Piratas de las Galápagos podrían haber resucitado una especie extinta de tortuga

Tortugas galápagos machos con caparazón de montura de caballo. /flickr.com

Las tortugas de las Galápagos (Chelonoidis nigra) están en peligro de extinción. Varias especies han desaparecido, de las que continúan existiendo, quedan muy pocos ejemplares y los expertos aseguran que es poco probable restaurarlos en un futuro cercano. Pero, recientemente, un equipo internacional de investigadores ha encontrado en la isla Isabela tortugas que son híbridos de una especie aún viva y otra extinta, de la isla de Floreana, que pueden ayudar a resucitar a la desaparecida. Los científicos creen que los piratas o balleneros pudieron haber transportado a la tortuga, de la especie ahora desaparecida, de una isla a otra. Scientific Reports publica el estudio.

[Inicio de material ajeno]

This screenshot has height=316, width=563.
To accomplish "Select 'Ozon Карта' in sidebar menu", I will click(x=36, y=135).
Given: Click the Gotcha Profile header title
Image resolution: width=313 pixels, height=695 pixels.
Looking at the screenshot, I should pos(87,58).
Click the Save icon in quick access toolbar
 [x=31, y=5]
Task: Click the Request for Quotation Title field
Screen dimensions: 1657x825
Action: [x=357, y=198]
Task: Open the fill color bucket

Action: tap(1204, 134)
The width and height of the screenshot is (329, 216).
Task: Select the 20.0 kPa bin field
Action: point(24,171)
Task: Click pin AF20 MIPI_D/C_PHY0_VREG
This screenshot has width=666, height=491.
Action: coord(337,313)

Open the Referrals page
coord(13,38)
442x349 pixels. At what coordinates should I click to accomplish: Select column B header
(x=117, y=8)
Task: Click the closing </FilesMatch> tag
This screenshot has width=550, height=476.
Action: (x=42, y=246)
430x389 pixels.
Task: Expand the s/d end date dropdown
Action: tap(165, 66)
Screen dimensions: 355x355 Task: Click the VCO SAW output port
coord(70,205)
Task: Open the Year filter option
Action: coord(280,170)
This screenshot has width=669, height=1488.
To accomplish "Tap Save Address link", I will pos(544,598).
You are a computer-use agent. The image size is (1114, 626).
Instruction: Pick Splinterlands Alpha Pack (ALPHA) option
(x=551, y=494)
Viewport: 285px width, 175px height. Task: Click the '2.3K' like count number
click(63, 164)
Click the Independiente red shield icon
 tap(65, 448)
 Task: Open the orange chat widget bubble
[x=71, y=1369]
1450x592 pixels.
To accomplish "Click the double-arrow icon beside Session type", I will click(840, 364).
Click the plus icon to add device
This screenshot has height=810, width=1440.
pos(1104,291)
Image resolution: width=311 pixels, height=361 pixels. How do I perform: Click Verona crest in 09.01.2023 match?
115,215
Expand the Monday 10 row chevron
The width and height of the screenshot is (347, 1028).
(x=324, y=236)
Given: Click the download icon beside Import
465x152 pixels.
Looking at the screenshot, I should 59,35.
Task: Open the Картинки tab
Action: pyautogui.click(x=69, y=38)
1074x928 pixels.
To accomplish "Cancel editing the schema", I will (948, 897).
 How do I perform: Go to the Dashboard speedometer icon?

Antes de que la isla fuera descubierta por el hombre, en Galápagos habitaban 15 especies de tortugas. En los siglos pasados, tras su descubrimiento, los piratas empezaron a llegar a la isla. Como las tortugas podían sobrevivir sin comida ni agua por varios meses, los piratas las usaban como fuente de alimento. Como resultado, el número de tortugas se redujo en un 90%. Así fue como desapareció la especie Chelonoidis elephantopus, que tenía un caparazón en forma de montura de caballo.

En 1994 los investigadores hallaron de casualidad, en la isla Isabela, una población de tortugas con caparazón de montura de caballo (las tortugas locales tienen el caparazón en forma de cúpula). En 2008, tomaron muestras de sangre a 1600 tortugas que habitaban en el volcán Wolf. En 86 de ellas encontraron genes de la especie desaparecida C. elephantopus. Resultó que estas tortugas eran híbridos de la extinta y de C.becki, que habita en la isla Isabela.

¿Y cómo llegó C. elephantopus. a la isla? Todo apunta, dicen, a que los piratas la llevaron y la olvidaron. Los autores del nuevo estudio fueron al volcán Wolf, en la isla Isabela, y capturaron 144 ejemplares. Les tomaron de nuevo sangre para el análisis de ADN mitocondrial y nuclear, el cual demostró que algunos de ellos son portadores de los genes de C.еlephantopus. 23 de estas tortugas fueron transportadas al Centro de Investigación Charles Darwin, ubicado en el archipiélago. 

Los investigadores esperan que las tortugas que ahora viven en cautiverio sirvan como un núcleo para la restauración y reintroducción de la especie extinta. En el artículo, resaltan que, por una extraña ironía, las mismas personas que participaron en el exterminio de las tortugas, involuntariamente contribuyeron a la resurrección de la especie.